That said, I think the set up for quality feedback begins well before the students ever submit their work. In order for teachers to give effective feedback, both the teacher and the students must be very clear of the expectations, guidelines and processes. Knowing the expected outcome and being provided with quality examples as well as tools for completing the work (checklists, rubrics, etc.) gives students a target for which to aim. It also provides teachers and students with common language for providing and accepting feedback.

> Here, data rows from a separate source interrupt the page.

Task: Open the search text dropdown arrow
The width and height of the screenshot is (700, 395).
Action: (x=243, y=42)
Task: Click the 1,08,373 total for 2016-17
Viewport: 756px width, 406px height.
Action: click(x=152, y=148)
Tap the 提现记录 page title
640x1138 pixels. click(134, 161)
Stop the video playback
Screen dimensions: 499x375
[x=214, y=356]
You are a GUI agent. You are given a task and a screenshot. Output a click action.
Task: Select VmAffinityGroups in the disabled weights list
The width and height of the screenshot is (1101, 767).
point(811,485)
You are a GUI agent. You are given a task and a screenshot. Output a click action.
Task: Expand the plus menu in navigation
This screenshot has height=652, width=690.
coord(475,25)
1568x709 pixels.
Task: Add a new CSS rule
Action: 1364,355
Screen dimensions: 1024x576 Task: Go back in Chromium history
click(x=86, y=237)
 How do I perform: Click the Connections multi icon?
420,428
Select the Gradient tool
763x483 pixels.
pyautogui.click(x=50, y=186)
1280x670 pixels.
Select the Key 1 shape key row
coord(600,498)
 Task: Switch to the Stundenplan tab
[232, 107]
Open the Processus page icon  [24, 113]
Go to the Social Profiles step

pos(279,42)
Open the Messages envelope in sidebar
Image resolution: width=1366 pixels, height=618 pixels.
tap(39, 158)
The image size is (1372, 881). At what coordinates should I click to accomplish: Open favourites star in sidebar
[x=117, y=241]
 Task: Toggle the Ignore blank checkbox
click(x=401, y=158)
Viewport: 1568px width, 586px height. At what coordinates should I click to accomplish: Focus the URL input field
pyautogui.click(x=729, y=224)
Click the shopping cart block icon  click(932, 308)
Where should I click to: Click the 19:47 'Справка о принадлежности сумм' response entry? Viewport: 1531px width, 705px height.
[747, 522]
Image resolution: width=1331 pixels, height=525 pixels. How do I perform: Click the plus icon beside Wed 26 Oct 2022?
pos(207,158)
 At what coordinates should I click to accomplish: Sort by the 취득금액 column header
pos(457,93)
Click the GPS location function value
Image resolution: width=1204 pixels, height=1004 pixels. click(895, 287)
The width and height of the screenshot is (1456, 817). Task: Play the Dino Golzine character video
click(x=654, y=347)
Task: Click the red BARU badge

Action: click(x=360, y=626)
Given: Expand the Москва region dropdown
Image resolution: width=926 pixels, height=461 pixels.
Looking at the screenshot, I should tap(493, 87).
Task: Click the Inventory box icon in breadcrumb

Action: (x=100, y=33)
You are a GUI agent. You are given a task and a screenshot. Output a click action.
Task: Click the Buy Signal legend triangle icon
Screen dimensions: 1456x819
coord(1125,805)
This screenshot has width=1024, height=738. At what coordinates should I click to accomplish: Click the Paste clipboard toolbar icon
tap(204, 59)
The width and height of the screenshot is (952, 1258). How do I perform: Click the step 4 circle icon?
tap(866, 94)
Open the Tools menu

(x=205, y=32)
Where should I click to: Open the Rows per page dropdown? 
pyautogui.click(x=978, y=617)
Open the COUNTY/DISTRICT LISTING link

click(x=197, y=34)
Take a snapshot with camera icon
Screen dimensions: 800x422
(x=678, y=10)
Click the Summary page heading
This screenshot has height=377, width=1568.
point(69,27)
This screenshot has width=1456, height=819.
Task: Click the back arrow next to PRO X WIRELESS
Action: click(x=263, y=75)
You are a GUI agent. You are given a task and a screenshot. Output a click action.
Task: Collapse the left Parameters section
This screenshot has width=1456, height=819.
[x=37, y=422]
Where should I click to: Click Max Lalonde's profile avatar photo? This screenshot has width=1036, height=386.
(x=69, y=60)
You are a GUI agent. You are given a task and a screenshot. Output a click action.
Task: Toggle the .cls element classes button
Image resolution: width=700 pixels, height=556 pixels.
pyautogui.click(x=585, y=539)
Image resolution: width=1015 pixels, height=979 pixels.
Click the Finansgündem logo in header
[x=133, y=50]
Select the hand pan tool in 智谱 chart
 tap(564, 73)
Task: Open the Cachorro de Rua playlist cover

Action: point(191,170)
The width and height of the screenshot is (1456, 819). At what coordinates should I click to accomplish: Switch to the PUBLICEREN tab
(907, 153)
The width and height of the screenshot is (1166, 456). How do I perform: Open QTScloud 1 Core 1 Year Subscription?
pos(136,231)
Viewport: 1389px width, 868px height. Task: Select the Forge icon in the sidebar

Another important foundation for effective feedback is individual goal setting. At my school, each student has a "Goal Score Card" which is a living document that lists goals and monitors progress. Frequently reviewing the Score Card with the students allows them to keep their goals in the forefront of their mind, but it also gives the teachers better tools to provide feedback. A student who was working on "varying sentence structure" and "elaborating on existing ideas" would see that language in the feedback given. For example, "I noticed you varied your sentence structure in paragraph 2. Are there changes you could make to paragraph 3 in that regard?"
Carefully structuring my assignments and knowing what each of my students is working on, enables me to give feedback that:
- recognizes and respects the efforts of students
- provides guidance and reminders about areas of need
- challenges students to take action for improvement
One final thought about feedback - students give wonderful feedback to each other. We try to have a peer-review or peer-edit once a week to foster an atmosphere of trust and promote the idea that our work is never really "finished." I love it.
Feedback is difficult and time consuming. I am by no means an expert. But keeping these practices in mind, enables me to give better, more effective feedback.